Mixed martial arts record
- Total: 17
- Wins: 11
- By knockout: 7
- By submission: 1
- By decision: 3
- Losses: 6
- By knockout: 2
- By submission: 3
- By decision: 1

Other information
- Boxing record from BoxRec
- Mixed martial arts record from Sherdog

= Clint Hester =

American mixed martial arts fighter

Clint Hester (born November 21, 1986) is an American professional boxer and mixed martial artist who last competed in 2016. A professional competitor since 2008, he fought in the UFC and was a contestant on The Ultimate Fighter: Team Jones vs. Team Sonnen.

==Background==
Hester is from Atlanta, Georgia. He often got into fights growing up, but was not an instigator rather defended several of his friends. Hester, who played football, had planned to play college football but decided to take a different path when he was not offered a scholarship.

==Boxing career==
Hester thought of joining the military after high school, but ultimately chose to start training in boxing and was coached by Willie D'Antignac, amassing an amateur record of 13–3. Hester turned professional in 2007 and lost his first bout by first-round knockout. Hester fought six more times until his final fight in 2013. When Hester's boxing gym closed down he searched for another gym to train at before finding X3 Sports MMA. Hester decided to make the switch to MMA.
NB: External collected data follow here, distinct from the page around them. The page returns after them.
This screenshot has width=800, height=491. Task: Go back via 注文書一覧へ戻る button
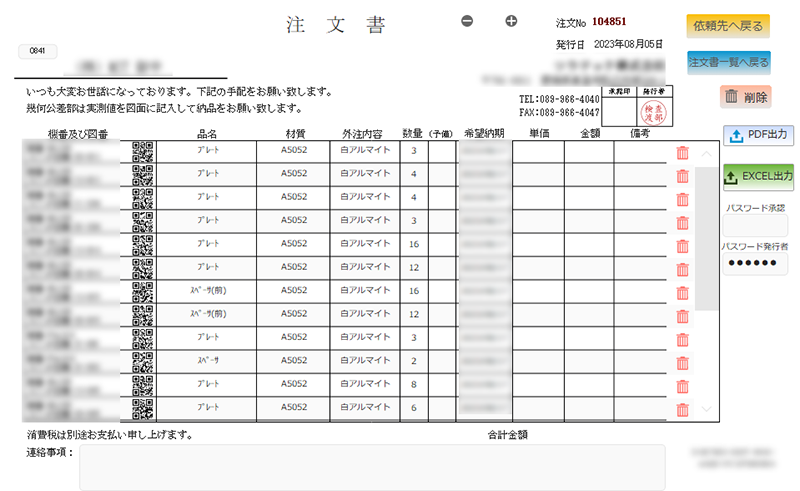(729, 62)
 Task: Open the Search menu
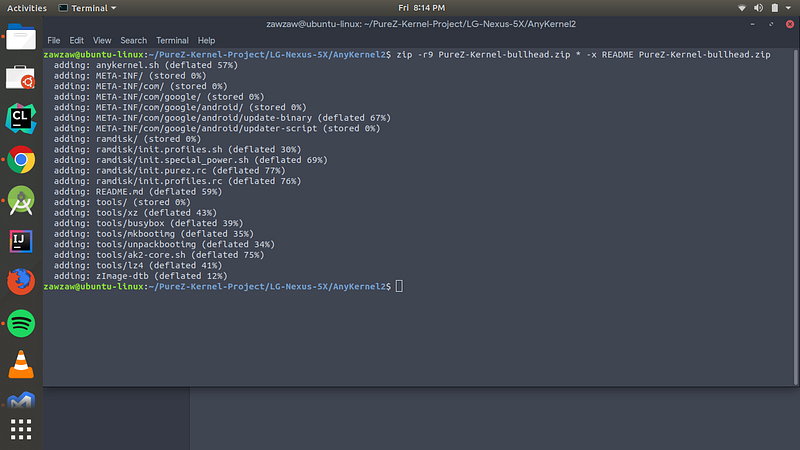pyautogui.click(x=134, y=40)
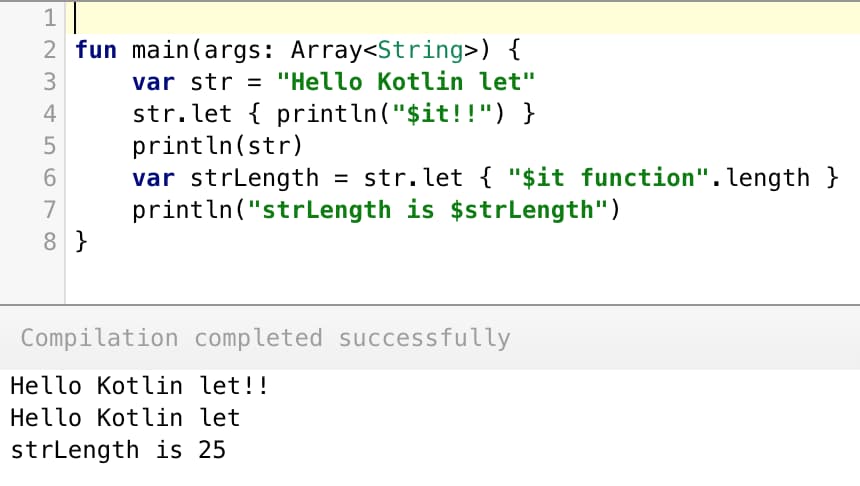Click the 'strLength is 25' output line
The image size is (860, 486).
118,450
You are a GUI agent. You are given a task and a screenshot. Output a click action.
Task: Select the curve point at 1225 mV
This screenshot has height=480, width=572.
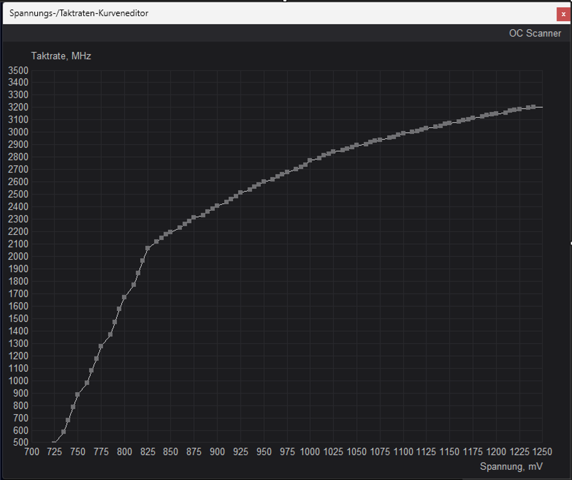pyautogui.click(x=519, y=109)
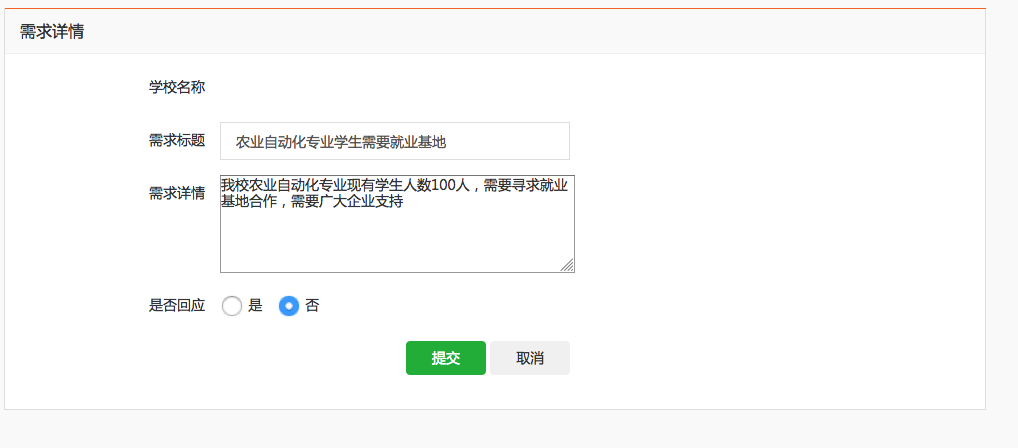Click the textarea resize handle corner
1018x448 pixels.
pos(567,265)
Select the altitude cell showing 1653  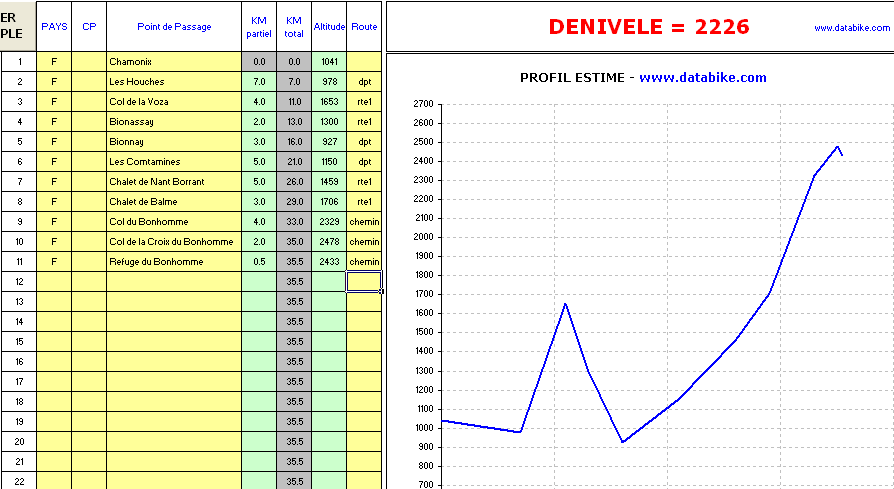[x=329, y=102]
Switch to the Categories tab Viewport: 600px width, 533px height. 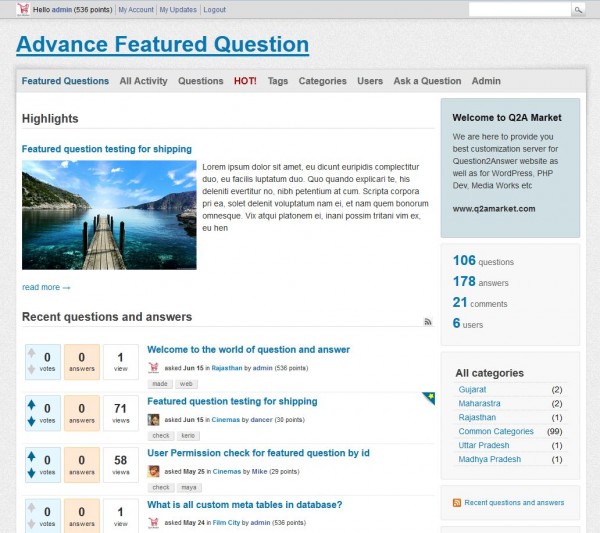click(322, 81)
==Mixed martial arts career==
===Early career===
Hester started his professional MMA career out at 2-0 before being offered a spot in an upcoming local Grand Prix. Hester won his opening round matchup via knockout. He lost in the next round of the tournament to future Bellator Fighting Championships welterweight title contender, Douglas Lima, via unanimous decision.

===The Ultimate Fighter===
In January 2013, it was announced that Hester was selected for The Ultimate Fighter: Team Jones vs. Team Sonnen. Hester defeated Fraser Opie by decision to earn his way into the house. He was then selected as Jon Jones's first pick and second pick overall.

Hester had his preliminary fight against Team Sonnen's Jimmy Quinlan. Hester was upset in the second round via submission. Though Hester was a candidate for the wildcard, his coach, Jon Jones, ultimately picked Bubba McDaniel.

===Ultimate Fighting Championship===
Despite losing in the preliminaries, Hester was given a fight at the finale. Hester faced Bristol Marunde at The Ultimate Fighter 17 Finale. Hester won the back-and-forth fight via KO from a standing elbow in the third round.

Hester was expected to face Cezar Ferreira on August 3, 2013, at UFC 163. However, on July 18, it was announced he was taken out of the bout due to an injury.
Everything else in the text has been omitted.